#### THE DATA:
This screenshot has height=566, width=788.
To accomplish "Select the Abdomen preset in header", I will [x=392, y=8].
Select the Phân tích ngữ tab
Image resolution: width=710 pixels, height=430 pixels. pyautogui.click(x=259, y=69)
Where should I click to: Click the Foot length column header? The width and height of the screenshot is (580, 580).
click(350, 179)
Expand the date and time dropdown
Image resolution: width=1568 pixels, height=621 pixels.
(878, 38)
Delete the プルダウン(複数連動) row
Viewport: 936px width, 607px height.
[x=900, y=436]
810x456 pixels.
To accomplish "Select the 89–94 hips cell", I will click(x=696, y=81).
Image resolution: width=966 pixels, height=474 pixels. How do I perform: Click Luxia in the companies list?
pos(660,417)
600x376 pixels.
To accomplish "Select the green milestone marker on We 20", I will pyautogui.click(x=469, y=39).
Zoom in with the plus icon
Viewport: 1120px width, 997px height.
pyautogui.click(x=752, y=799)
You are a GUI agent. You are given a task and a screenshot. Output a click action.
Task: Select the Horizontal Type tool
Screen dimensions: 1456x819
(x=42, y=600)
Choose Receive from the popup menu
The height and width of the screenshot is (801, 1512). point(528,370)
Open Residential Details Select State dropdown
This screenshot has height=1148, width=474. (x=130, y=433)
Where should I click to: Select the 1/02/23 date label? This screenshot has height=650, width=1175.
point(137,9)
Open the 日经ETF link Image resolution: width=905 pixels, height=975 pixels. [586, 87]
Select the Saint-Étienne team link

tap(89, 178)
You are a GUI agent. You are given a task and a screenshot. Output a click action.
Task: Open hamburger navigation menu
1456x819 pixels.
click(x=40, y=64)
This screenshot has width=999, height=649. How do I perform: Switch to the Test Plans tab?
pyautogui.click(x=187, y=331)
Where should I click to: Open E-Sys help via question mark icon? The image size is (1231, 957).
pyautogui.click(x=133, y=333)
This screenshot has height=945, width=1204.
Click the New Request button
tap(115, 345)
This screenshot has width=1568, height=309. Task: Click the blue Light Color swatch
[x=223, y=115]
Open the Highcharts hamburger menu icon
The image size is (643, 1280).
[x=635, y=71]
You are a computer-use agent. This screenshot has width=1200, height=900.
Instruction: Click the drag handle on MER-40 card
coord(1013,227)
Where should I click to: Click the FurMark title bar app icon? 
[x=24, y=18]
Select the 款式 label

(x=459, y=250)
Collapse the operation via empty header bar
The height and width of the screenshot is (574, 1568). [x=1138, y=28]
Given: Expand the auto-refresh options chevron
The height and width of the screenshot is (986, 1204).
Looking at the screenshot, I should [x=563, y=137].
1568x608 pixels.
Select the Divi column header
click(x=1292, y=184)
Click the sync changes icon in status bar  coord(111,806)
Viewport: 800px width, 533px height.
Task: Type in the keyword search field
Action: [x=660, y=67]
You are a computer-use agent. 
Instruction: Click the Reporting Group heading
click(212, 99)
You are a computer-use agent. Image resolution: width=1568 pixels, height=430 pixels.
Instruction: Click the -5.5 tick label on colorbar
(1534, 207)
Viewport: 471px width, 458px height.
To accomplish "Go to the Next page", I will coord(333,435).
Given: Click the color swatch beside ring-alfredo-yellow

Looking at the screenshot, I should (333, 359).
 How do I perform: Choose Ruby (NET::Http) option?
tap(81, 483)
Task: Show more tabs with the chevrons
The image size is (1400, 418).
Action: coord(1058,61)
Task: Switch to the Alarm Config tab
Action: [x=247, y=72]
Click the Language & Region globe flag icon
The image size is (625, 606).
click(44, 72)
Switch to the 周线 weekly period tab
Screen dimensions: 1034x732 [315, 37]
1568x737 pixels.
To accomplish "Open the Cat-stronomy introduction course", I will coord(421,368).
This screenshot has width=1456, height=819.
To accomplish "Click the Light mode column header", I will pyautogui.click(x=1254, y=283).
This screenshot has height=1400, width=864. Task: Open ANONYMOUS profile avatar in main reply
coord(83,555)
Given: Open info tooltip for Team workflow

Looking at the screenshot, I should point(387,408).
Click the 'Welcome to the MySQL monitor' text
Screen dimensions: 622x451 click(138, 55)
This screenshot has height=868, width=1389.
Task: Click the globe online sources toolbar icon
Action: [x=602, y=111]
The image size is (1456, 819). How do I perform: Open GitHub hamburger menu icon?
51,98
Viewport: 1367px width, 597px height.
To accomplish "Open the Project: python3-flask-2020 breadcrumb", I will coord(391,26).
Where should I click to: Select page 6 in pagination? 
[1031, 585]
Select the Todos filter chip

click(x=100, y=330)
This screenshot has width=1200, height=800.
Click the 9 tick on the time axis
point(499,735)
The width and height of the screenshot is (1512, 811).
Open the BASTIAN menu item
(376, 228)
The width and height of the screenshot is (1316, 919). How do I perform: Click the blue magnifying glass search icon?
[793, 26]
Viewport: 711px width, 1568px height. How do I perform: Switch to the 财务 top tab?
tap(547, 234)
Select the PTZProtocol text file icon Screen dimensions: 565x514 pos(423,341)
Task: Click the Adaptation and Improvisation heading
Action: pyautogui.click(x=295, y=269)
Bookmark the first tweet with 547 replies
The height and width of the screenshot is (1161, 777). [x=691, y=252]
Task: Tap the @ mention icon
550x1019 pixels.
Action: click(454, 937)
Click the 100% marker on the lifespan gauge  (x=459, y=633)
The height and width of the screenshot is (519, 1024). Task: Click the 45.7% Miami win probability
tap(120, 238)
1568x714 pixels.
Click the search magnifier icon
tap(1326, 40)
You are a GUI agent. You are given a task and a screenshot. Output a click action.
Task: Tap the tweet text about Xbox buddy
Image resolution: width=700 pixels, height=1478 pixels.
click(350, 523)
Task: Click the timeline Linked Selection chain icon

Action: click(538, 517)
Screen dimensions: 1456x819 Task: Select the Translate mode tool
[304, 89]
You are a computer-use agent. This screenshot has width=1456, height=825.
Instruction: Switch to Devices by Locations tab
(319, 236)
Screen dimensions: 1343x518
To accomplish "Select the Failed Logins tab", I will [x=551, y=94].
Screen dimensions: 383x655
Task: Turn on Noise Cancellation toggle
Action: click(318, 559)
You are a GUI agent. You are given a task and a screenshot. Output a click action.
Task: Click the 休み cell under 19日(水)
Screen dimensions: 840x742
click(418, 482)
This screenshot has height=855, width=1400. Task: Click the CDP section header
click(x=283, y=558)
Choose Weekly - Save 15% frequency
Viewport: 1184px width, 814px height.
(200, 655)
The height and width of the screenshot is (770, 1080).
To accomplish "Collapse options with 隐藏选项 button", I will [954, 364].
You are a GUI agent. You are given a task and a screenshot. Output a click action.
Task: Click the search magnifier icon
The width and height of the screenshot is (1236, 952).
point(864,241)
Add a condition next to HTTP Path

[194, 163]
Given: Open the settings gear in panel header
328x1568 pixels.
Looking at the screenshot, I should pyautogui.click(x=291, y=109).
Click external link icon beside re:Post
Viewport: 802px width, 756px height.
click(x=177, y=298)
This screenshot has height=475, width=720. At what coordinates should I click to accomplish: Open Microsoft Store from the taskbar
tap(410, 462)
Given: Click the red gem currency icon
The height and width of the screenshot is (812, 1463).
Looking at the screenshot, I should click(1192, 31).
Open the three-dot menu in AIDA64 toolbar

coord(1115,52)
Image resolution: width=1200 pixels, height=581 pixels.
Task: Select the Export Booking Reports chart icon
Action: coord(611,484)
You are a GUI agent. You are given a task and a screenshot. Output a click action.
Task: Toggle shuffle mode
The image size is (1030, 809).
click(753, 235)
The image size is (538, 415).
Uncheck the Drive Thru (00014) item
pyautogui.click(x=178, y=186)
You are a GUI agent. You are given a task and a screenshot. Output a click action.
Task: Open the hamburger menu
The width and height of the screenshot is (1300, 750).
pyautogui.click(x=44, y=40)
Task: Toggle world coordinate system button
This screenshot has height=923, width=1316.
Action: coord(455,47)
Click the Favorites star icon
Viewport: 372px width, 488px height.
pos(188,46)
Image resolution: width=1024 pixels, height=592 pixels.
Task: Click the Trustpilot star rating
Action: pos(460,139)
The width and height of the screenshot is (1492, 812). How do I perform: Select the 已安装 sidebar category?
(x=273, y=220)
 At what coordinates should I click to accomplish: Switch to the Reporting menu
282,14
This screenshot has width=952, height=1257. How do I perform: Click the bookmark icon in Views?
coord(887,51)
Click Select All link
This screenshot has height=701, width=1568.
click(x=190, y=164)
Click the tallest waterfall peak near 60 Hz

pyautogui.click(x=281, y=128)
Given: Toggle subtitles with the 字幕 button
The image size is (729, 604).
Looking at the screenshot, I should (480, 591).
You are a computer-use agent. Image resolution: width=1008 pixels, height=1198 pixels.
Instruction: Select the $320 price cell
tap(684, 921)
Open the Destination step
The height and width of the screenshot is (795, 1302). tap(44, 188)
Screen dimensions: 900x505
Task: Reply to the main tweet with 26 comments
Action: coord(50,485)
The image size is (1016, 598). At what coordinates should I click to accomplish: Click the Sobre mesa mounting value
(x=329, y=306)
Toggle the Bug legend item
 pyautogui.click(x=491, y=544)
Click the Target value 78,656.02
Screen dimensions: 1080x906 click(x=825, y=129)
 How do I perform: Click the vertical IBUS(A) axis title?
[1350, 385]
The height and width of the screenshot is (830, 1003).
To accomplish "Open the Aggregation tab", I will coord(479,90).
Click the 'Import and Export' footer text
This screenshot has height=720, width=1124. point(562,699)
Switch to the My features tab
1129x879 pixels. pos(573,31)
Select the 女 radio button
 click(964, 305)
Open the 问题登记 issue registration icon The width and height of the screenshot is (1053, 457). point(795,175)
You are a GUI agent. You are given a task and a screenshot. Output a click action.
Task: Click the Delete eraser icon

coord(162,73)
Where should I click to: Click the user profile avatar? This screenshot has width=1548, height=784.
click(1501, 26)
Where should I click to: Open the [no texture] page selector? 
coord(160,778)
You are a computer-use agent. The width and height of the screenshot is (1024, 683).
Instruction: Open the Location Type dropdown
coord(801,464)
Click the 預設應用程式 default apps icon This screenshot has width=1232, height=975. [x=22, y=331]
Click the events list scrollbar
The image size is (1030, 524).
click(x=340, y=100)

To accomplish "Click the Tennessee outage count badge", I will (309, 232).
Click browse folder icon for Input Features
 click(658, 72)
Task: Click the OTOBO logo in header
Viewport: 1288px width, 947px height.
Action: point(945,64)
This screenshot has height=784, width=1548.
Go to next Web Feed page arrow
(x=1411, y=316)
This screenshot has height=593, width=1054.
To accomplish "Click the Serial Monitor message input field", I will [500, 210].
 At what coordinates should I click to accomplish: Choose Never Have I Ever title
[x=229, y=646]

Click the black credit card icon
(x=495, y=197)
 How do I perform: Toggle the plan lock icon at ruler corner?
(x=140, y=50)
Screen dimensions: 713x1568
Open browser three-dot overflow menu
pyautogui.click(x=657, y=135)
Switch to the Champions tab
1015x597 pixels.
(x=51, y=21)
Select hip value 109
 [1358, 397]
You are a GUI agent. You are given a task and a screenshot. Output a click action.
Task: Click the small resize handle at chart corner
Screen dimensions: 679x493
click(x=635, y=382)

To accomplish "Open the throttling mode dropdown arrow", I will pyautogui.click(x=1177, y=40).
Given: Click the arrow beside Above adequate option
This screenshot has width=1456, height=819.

#### SET TASK:
Copy out the stretch of lines from the one containing "Click browse folder icon for Input Features" through the one containing "(x=495, y=197)", requests included, and shift every coordinate in the answers by -26.

#### SOLUTION TO THIS TASK:
Click browse folder icon for Input Features
 click(632, 46)
Task: Click the OTOBO logo in header
Viewport: 1288px width, 947px height.
Action: point(919,38)
This screenshot has height=784, width=1548.
Go to next Web Feed page arrow
(x=1385, y=290)
This screenshot has height=593, width=1054.
To accomplish "Click the Serial Monitor message input field", I will [474, 184].
 At what coordinates should I click to accomplish: Choose Never Have I Ever title
[x=203, y=620]

Click the black credit card icon
(x=469, y=171)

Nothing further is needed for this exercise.